The opinion of the court was delivered by: David G. Larimer United States District Judge


Defendant Daryl Session ("Session") has moved to vacate his conviction and sentence, pursuant to 28 U.S.C. § 2255, on the grounds that his retained attorney before the district court provided ineffective assistance of counsel. Neither the law relative to such a motion nor the facts in this particular case provide any basis for such relief. The motion, therefore, is in all respects denied.

Session was indicted on three counts with narcotics and firearms offenses. Session originally retained attorney Peter Pullano, Esq. but, at Session's request, Pullano was replaced by two other attorneys, David Seeger, Esq. and Leigh Anderson, Esq., who were retained as co-counsel. It is the acts of attorney Seeger that Session's claims constitute ineffective assistance of counsel.
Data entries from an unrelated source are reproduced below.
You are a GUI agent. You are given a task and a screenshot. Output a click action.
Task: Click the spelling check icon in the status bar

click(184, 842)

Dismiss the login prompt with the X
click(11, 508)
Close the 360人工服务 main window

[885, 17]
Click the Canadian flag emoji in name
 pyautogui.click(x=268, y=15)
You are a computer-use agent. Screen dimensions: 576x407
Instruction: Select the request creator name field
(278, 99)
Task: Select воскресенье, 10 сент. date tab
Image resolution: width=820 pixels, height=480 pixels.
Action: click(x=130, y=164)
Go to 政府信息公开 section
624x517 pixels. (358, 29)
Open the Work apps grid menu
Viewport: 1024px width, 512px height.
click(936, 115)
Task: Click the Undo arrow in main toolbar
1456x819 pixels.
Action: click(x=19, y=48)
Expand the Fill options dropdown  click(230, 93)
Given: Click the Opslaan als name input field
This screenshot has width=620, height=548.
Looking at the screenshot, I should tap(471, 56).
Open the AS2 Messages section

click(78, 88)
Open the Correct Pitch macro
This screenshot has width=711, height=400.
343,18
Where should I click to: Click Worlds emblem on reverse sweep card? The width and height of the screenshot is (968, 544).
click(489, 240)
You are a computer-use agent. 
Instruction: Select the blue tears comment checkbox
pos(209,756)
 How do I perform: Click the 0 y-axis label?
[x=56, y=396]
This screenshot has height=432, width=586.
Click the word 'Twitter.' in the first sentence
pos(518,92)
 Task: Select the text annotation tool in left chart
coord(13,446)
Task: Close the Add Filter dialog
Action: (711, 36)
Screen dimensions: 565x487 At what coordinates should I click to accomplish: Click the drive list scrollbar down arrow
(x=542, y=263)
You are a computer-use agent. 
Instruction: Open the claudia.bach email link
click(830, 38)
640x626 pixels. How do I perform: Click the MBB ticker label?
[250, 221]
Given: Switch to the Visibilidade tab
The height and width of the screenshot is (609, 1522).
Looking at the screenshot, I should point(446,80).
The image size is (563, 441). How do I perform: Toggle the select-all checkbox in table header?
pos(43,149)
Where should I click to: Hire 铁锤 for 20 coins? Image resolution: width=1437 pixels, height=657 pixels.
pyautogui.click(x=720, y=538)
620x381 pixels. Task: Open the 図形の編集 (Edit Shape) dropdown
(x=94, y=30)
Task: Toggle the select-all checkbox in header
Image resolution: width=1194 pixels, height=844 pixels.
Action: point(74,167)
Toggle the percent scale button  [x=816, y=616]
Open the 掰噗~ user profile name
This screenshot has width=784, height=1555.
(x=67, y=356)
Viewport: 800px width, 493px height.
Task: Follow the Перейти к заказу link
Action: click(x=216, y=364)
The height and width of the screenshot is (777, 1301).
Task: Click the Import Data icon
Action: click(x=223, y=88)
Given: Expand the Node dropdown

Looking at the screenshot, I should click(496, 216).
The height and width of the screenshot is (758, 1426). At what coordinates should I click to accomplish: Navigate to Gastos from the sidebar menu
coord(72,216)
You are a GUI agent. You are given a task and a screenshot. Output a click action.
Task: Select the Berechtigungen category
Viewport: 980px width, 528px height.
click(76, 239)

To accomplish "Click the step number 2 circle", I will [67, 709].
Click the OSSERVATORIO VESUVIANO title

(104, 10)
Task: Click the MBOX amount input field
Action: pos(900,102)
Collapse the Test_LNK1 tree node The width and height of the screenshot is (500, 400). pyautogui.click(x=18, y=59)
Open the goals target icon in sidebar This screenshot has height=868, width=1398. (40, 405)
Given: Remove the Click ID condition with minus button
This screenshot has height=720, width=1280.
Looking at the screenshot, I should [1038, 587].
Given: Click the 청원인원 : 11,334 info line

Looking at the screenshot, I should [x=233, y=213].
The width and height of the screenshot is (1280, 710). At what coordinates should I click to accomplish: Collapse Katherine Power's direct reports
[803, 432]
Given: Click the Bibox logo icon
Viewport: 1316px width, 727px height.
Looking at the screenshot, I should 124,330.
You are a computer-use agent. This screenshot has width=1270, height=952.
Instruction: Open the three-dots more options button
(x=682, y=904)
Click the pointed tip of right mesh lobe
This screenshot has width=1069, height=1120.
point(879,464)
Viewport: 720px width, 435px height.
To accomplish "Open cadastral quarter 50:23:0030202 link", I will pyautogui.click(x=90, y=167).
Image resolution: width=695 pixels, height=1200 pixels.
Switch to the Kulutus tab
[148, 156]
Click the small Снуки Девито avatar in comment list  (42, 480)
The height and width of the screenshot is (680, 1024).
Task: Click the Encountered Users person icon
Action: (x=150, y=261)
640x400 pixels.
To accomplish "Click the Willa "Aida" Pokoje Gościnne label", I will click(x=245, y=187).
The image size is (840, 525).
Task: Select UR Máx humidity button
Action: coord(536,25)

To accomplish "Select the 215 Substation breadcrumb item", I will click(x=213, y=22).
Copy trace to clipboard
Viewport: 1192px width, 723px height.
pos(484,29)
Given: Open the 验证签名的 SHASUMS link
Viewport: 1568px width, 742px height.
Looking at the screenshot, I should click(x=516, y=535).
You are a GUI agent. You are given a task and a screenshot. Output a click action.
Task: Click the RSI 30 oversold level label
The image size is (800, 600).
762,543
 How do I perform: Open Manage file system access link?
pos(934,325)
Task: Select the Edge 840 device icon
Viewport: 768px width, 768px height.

Within days of the scheduled commencement of a jury trial, Session pleaded to all three counts of the indictment, without benefit of a plea agreement.*fn1

The Court conducted a two-day sentencing hearing at which the Government called several witnesses, principally relating to Session's alleged involvement in a murder-for-hire scheme. Both sides submitted post hearing memoranda, and the Court heard oral argument. The Court determined that the United States Sentencing Guideline range was 292-365 months on Counts I and II with a 60 month consecutive sentence on Count III, for an aggregate Guideline Sentencing range of 352-425 months. The Court sentenced Session principally to a term of 396 months imprisonment.

Session appealed the judgment and, in a summary order, the United States Court of Appeals for the Second Circuit affirmed the judgment and sentence (378 Fed. Appx. 115 (May 26, 2010)). Session's petition for a writ of certiorari to the Supreme Court was denied and, virtually one-year later, Session filed the instant motion pursuant to § 2255.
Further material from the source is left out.